● **Exercise requirements**
An exact copy of the data is required; the images should not appear in it.
--- START ---
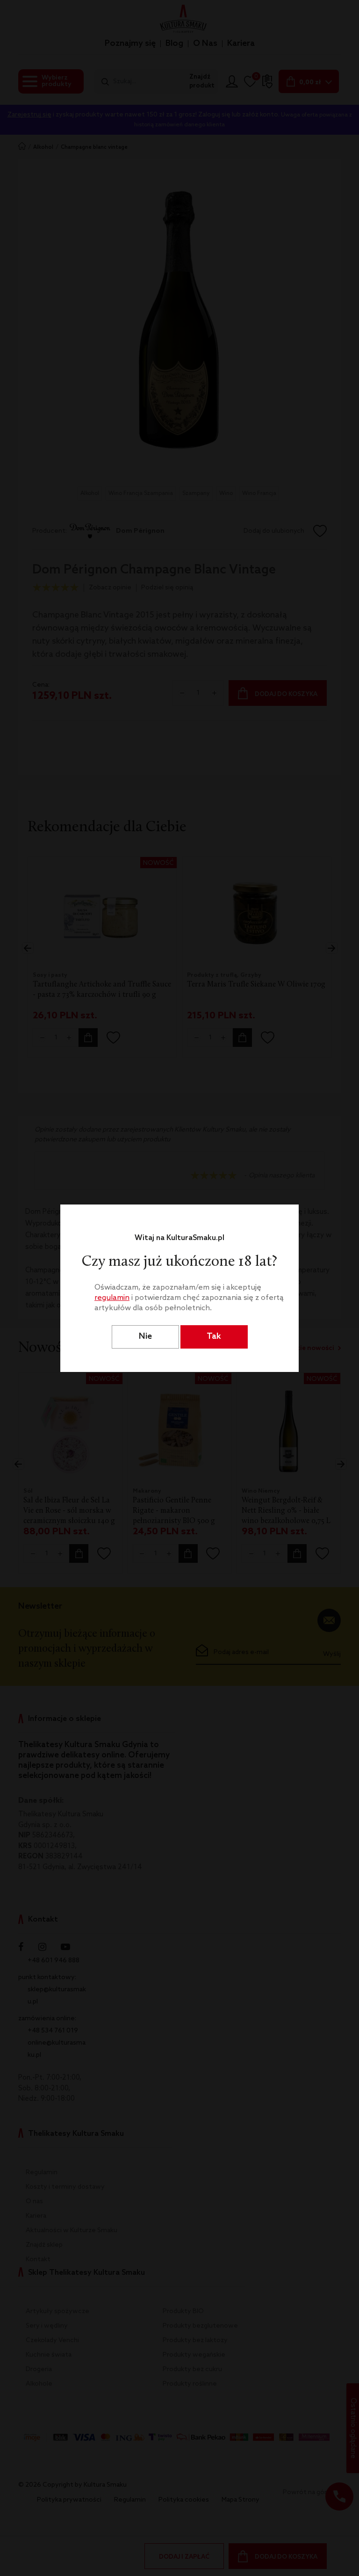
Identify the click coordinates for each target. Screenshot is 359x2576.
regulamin (111, 1297)
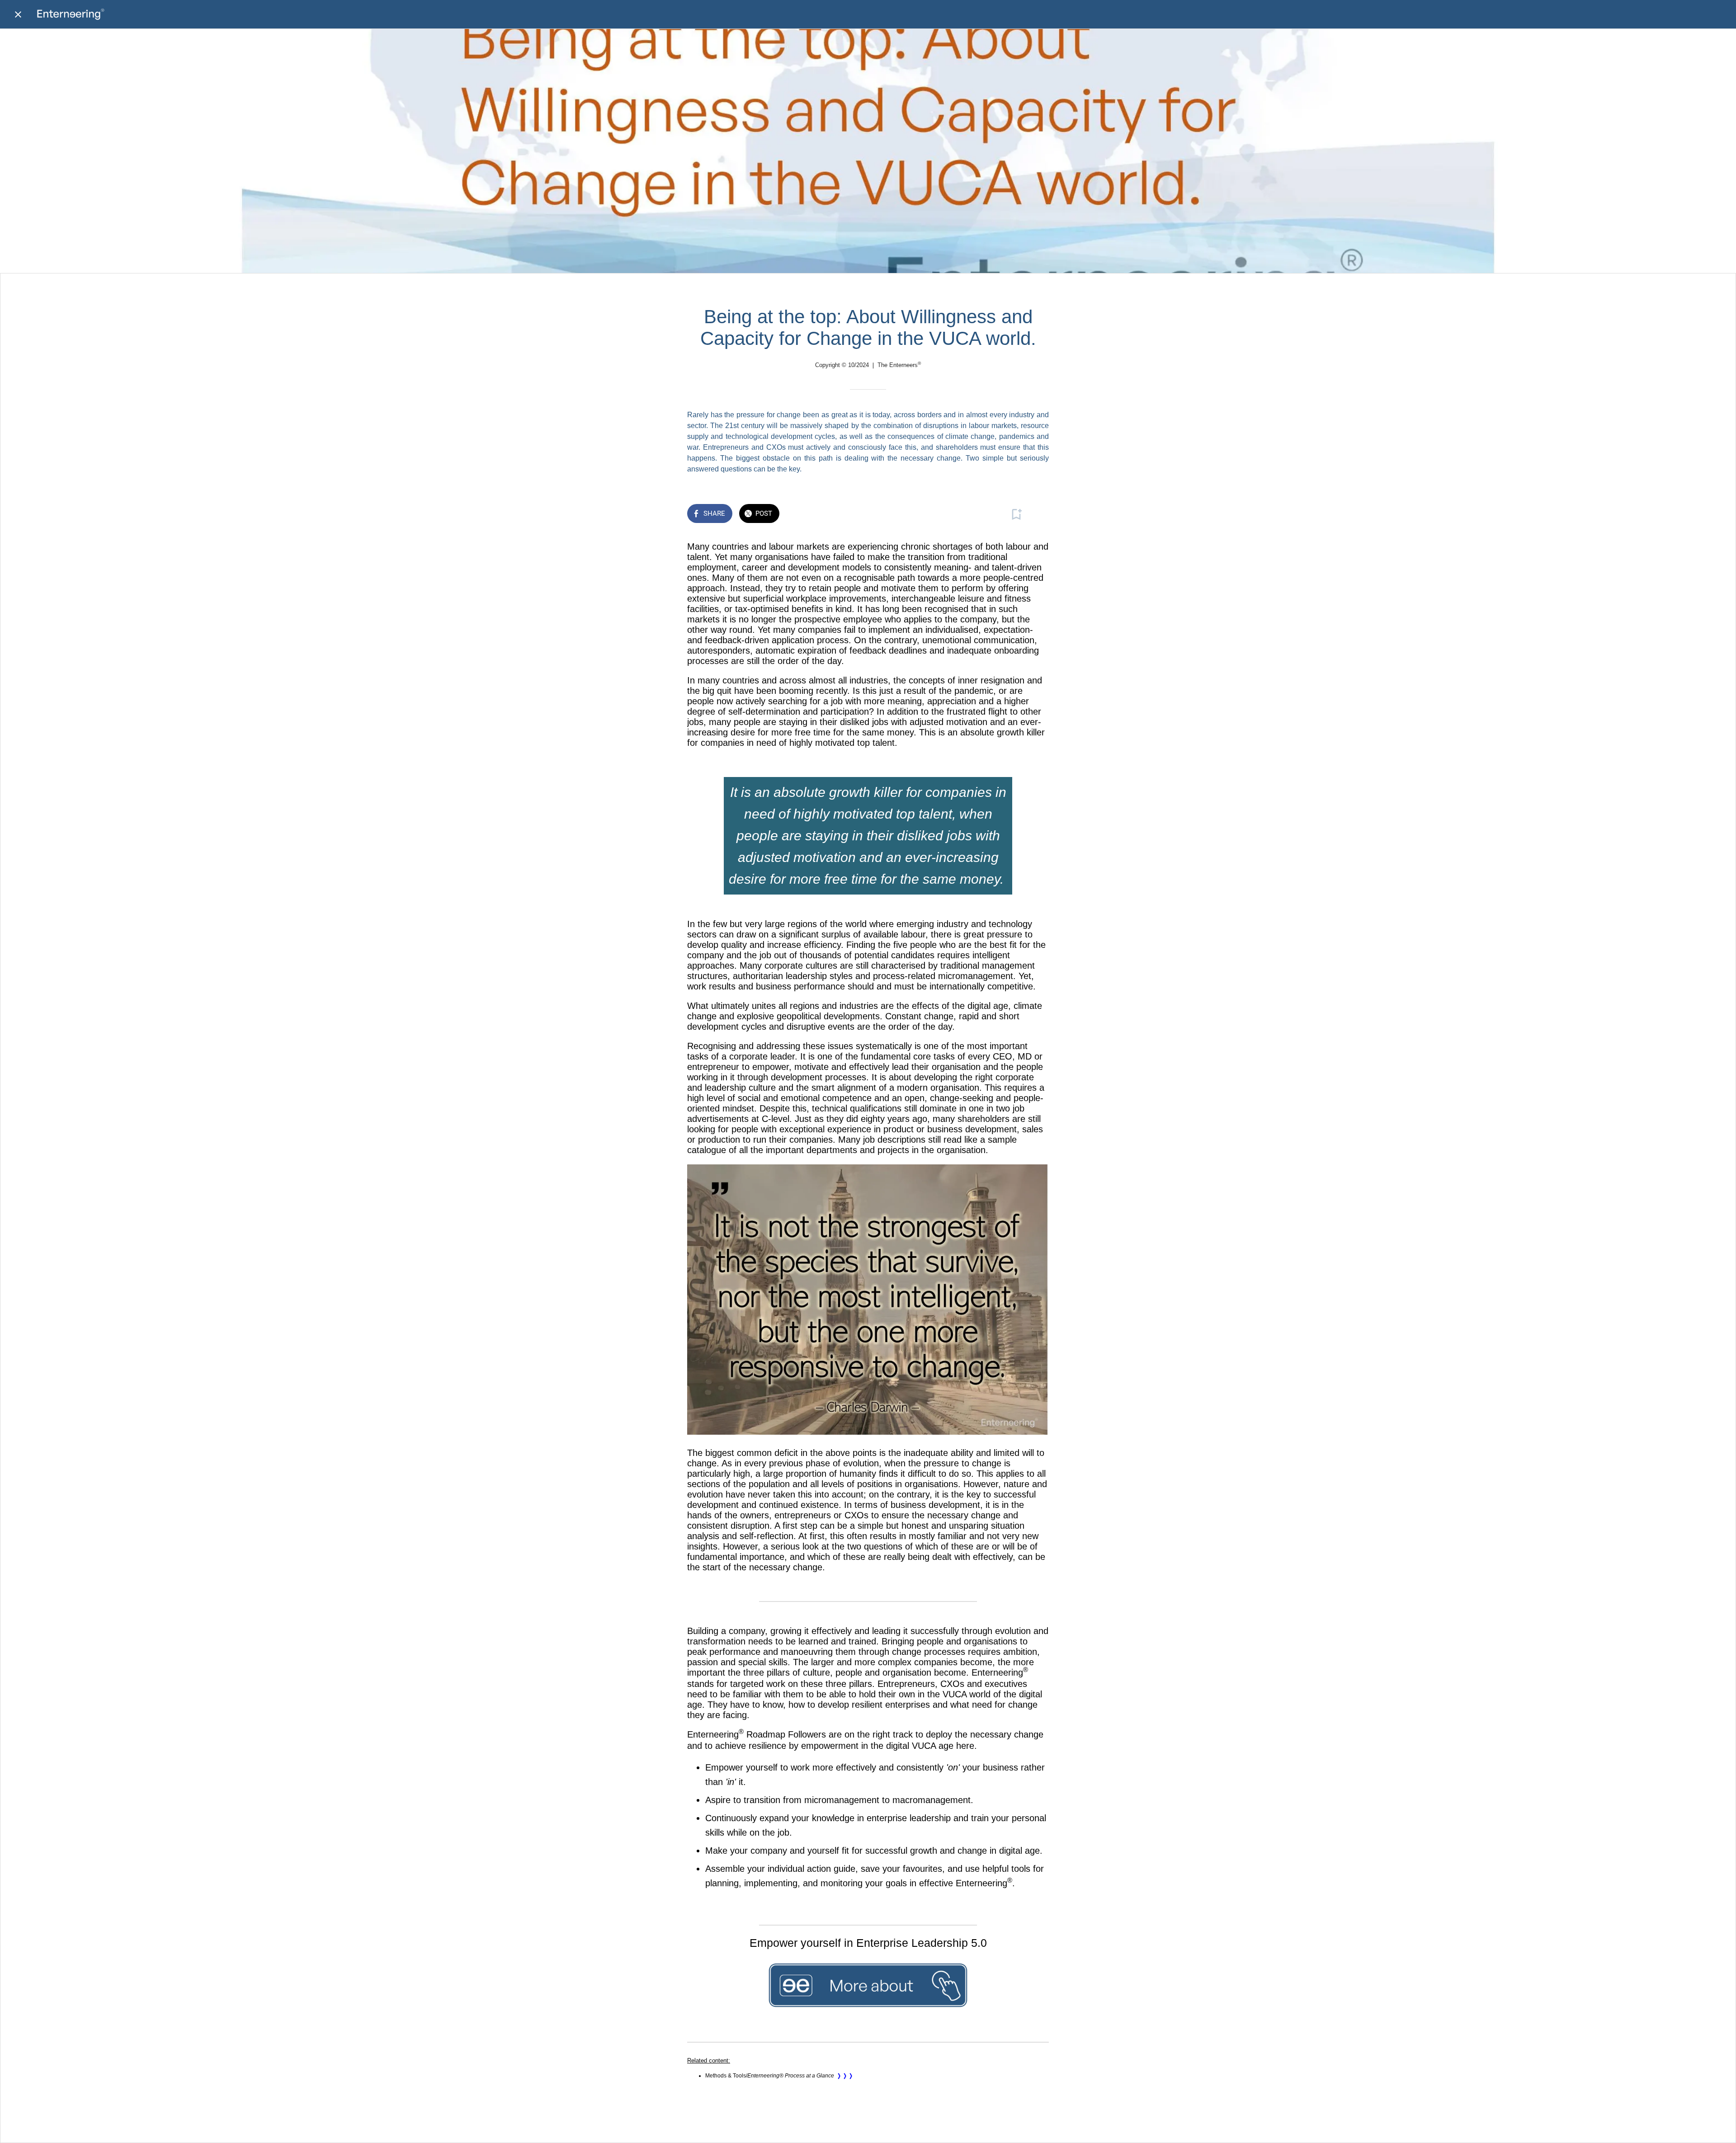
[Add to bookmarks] (1016, 514)
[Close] (18, 14)
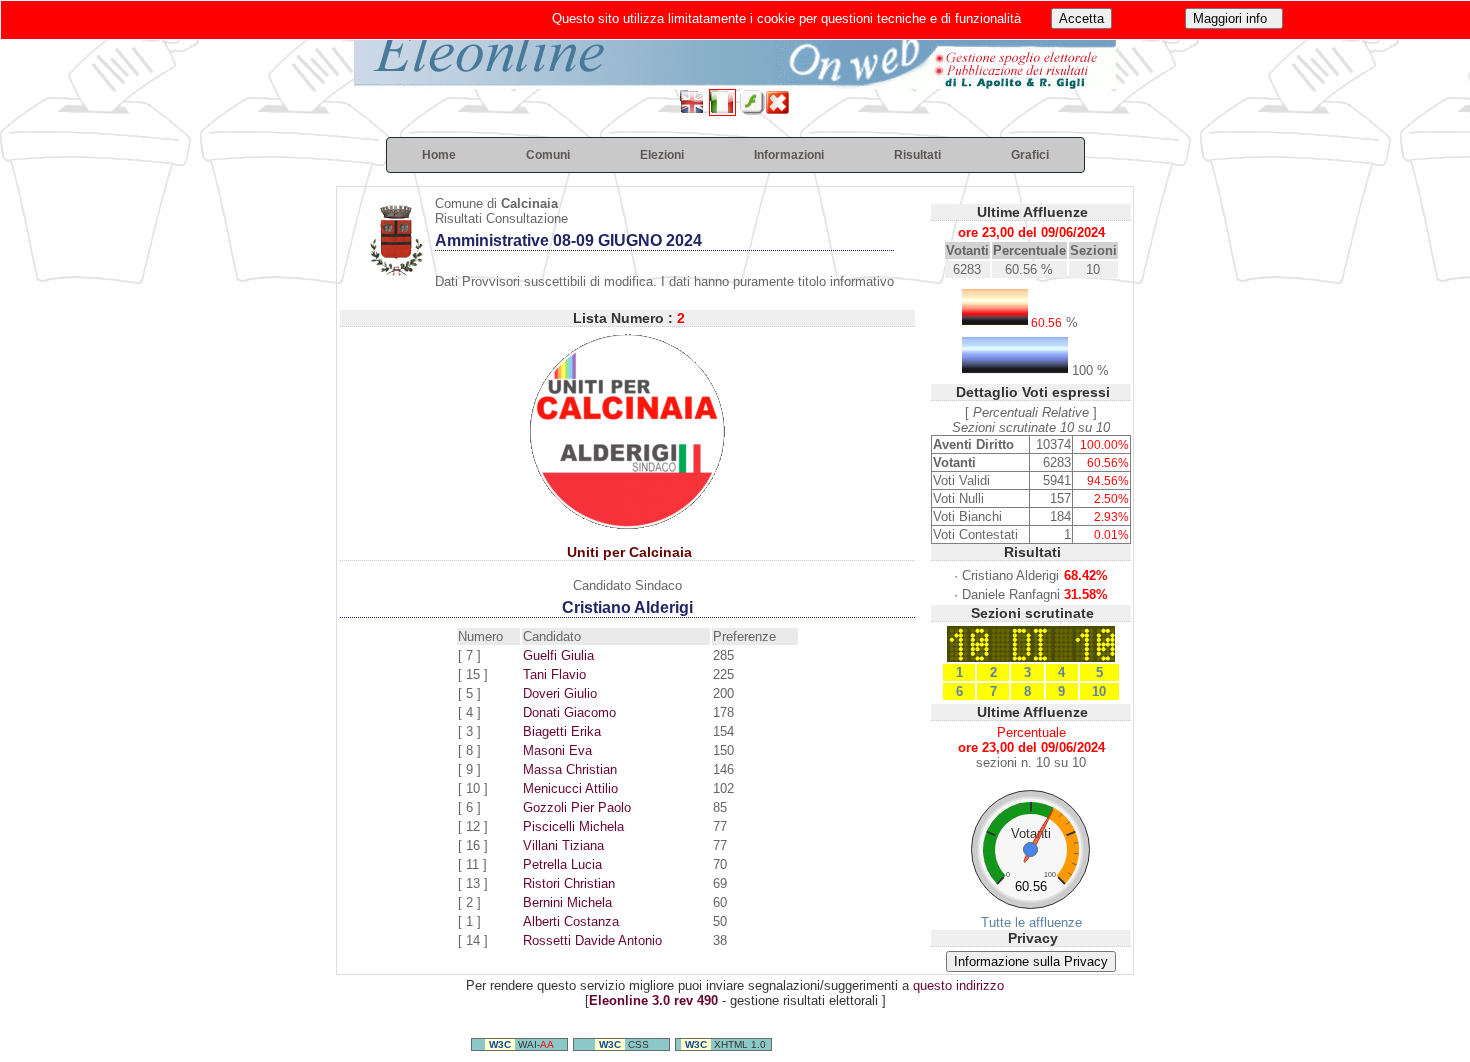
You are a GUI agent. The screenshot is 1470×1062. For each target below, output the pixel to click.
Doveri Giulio (560, 693)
--- END ---
● **Response to the exercise**
Identify the click coordinates for each target. Screenshot is 359x2576.
regulamin (111, 1297)
[Add to bookmarks] (1016, 514)
[Close] (18, 14)
You are a GUI agent. The screenshot is 1470×1062. For each target below, output the pixel to click.
Doveri Giulio (560, 693)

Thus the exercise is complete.